A vehicle trying to impersonate another vehicle must mimic its PUF CRP set to gain access to the system resources and participate in the system activities and services. This is necessary since our proposed protocols rely heavily on PUFs to establish unique and unclonable vehicle biometrics. A PUF can not be duplicated. An impersonating device can not simply create its own PUF since the CRP set of this counterfeit PUF would not be registered by the device manufacturer and no RSU would accept the counterfeit vehicle.

10.5. Man-in-the-Midddle Attack

In a VAN, a man-in-the-middle attack is accomplished with a malicious vehicle inserting itself into the multihop chain to replace another vehicle. However, this mode of communication is protected by at least four layers: insisting that all vehicles are first authenticated via RSUs, using nonces, using dynamic secret keys, and the extensive use of hashing. A malicious vehicle will not be be able to register with an RSU and will not be able to participate in any activity.

10.6. Forward/Backward Secrecy

The secret keys for V2I and V2V modes rely on using nonces and change at the start of each session and after handover between femto cells. Thus, an attacker can not learn past or future keys.
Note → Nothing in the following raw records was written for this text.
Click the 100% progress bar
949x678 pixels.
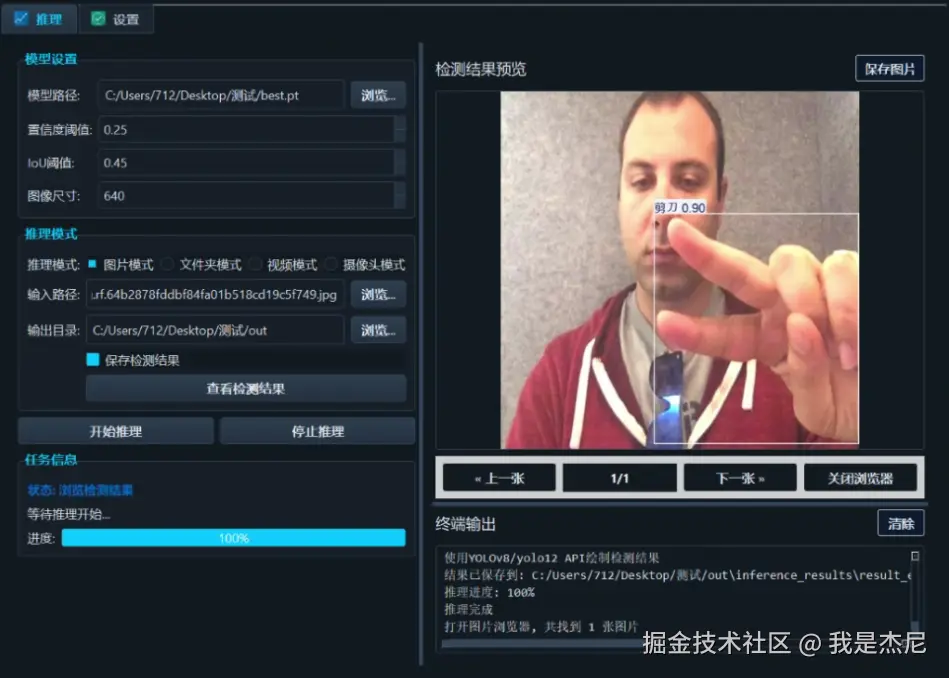[233, 538]
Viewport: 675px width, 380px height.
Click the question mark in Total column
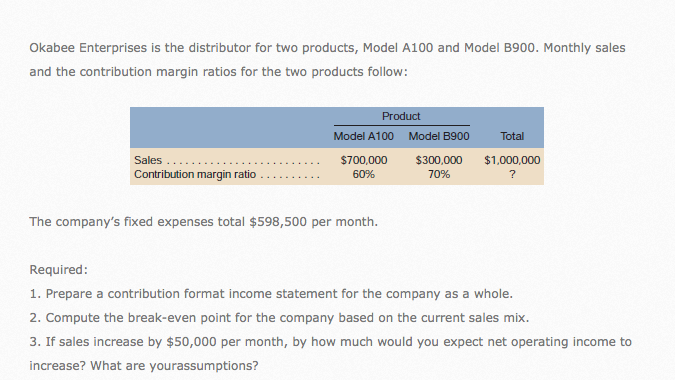click(512, 174)
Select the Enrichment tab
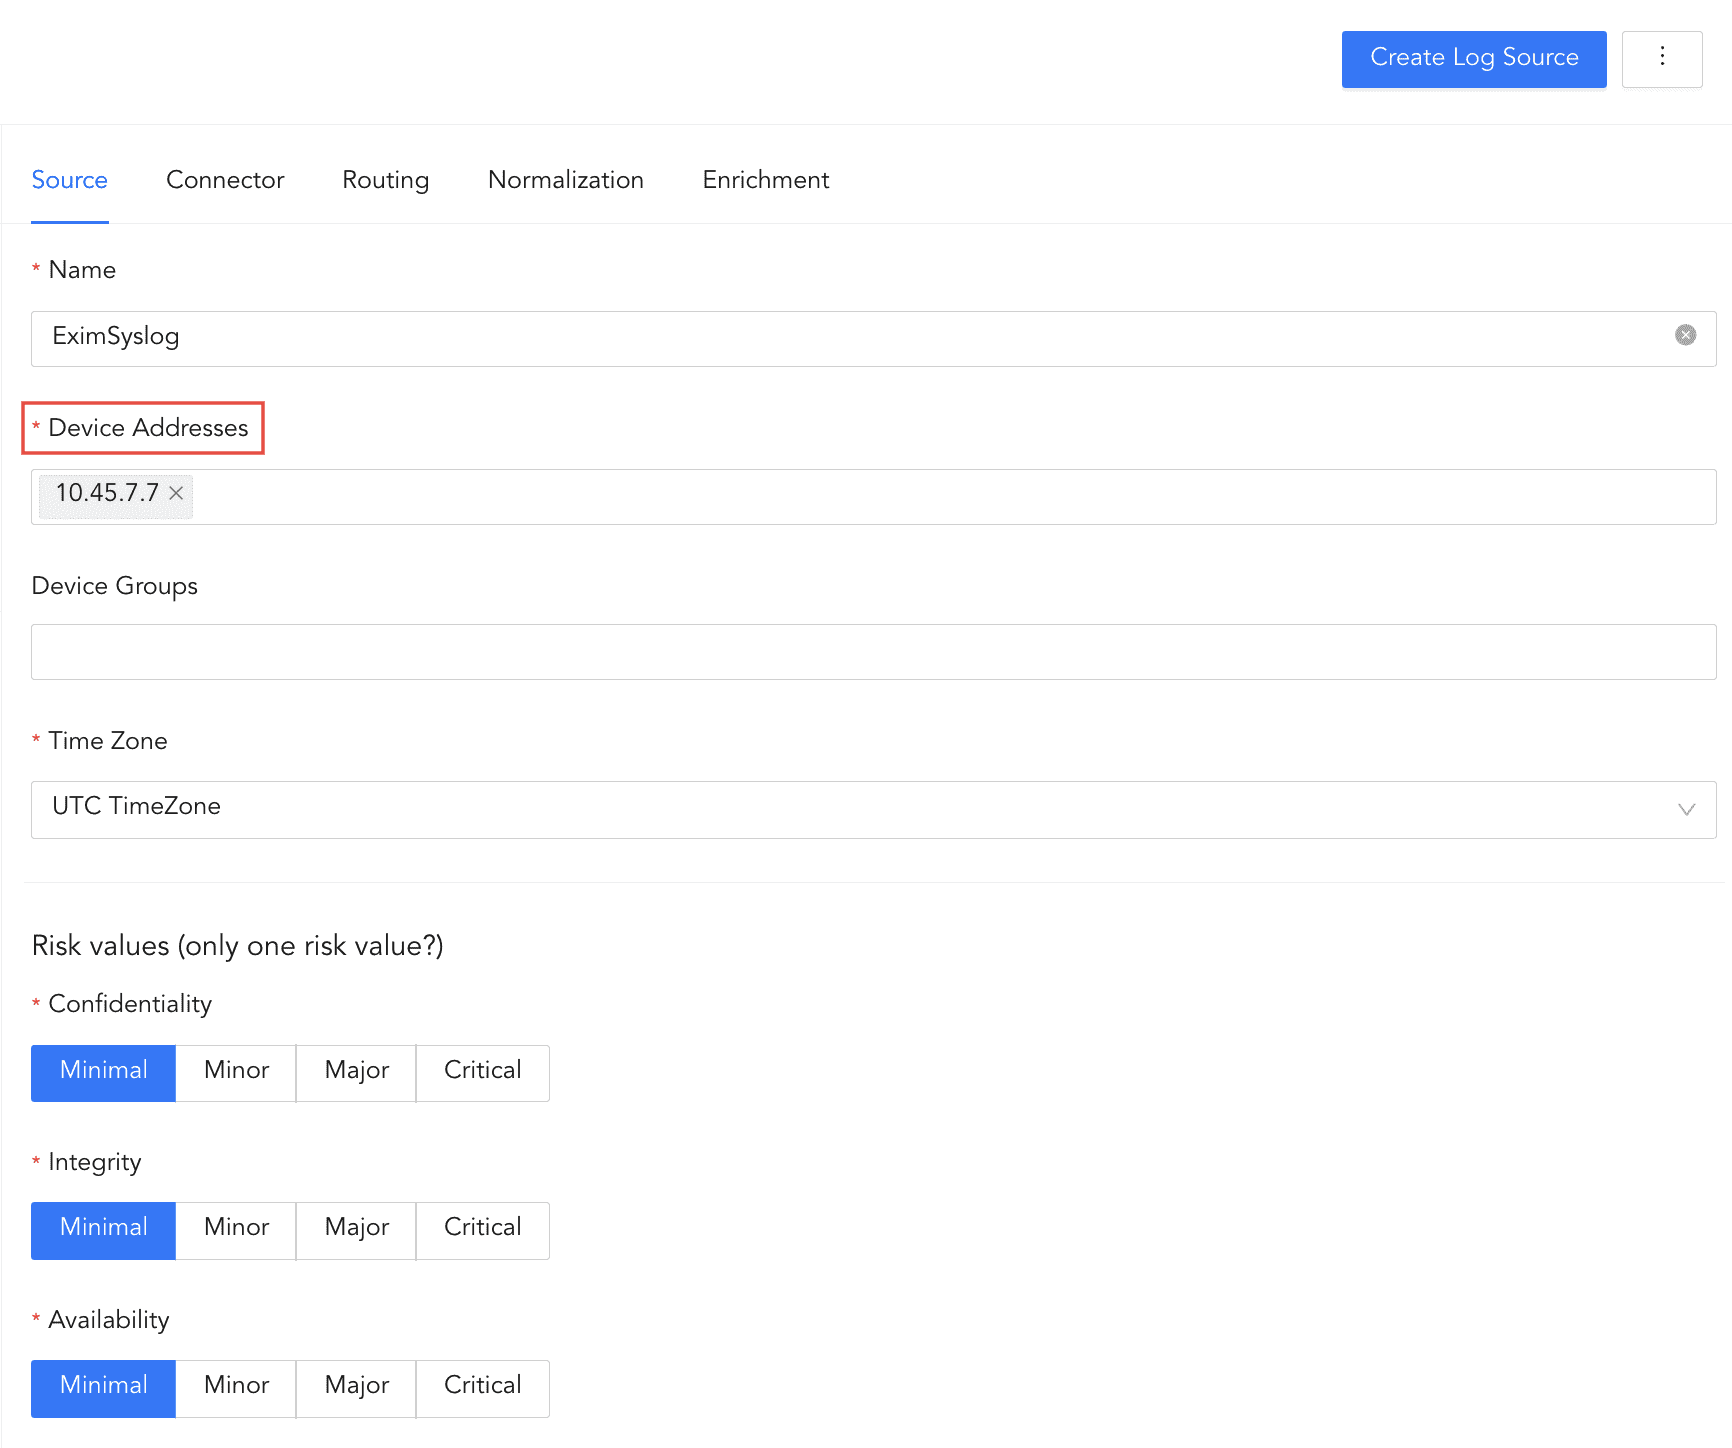1732x1448 pixels. 765,180
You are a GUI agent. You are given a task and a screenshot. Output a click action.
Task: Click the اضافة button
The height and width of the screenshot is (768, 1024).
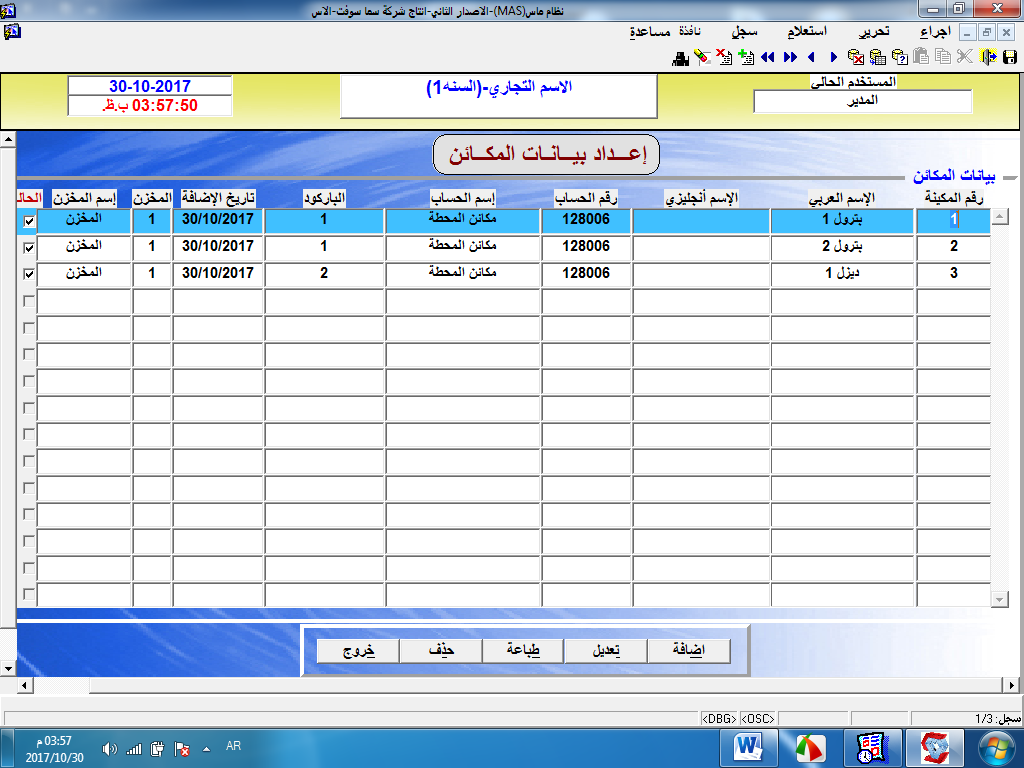[688, 650]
10.7. Session Key Guessing Attack

In our protocols there are two session keys: the secret key $k_i$ between an RSU and vehicle ${\mathrm{ID}}_i$ via $V2I$ and the secret key $k_{i,j}$ between vehicle ${\mathrm{ID}}_i$ and ${\mathrm{ID}}_j$ via $V2V$. These keys can not be inferred since they are not stored in NVRAMs and dynamically change through the extensive use of nonces. Thus, the attacker has to randomly guess two keys, and not just one, go obtain any hope of communicating.

10.8. Cloning Attack

A cloning attack attempts to replicate the credentials of the vehicle. We explained that PUFs are mainly used to authenticate the vehicle and provide a means of generating dynamic secret keys. In addition, a PUF can not be cloned since its response will be inherently different.

10.9. Physical Attack

Physical attacks try to infer the vehicle secret keys by checking the content of NVRAMs. Using PUFs, there is no need to store secret keys in NVRAMs since they are generated dynamically at the start of each session. Algorithms 1 and 2 show that the PUF response is never revealed but is used to generate secret keys and hash values.

11. Conclusions

In summation, our paper’s endeavors have culminated in the establishment of a robust and comprehensive framework designed to fortify security within the intricate milieu of VANs. These systems encompass a diverse array of communication modes, including point-to-point visible light communication, 5G/6G cellular wireless communication, and Wi-Fi ad hoc multihop communication. The fulcrum of our work lies in the pioneering utilization of physically unclonable functions (PUFs), which serve as a linchpin for secure key generation, authentication, and the articulation of trust metrics for neighboring vehicles. Our protocols are multifaceted and address a spectrum of security considerations, from the bedrock of authentication and anonymity to the pivotal tenets of the proof of presence, freshness, and the dynamic exchange of ephemeral session keys. We have delved into the complex fabric of VAN security, contending with challenges ranging from tampering and replay attacks to eavesdropping and impersonation. Moreover, our meticulous design ensures resilience against man-in-the-middle attacks and forward/backward secrecy, safeguarding the integrity and confidentiality of VAN communications. A noteworthy feature of our approach is its immunity to cloning and physical attacks, as the PUF-based security mechanism obviates the need to store secret keys in non-volatile memories (NVRAMs). The implications of our contributions are profound, serving as a cornerstone for fortified trust, privacy, and security in the era of smart transportation systems. As VANs continue to evolve, our paper offers a dependable foundation upon which the pillars of secure communication can be erected, ultimately enhancing the reliability and safety of modern transportation systems.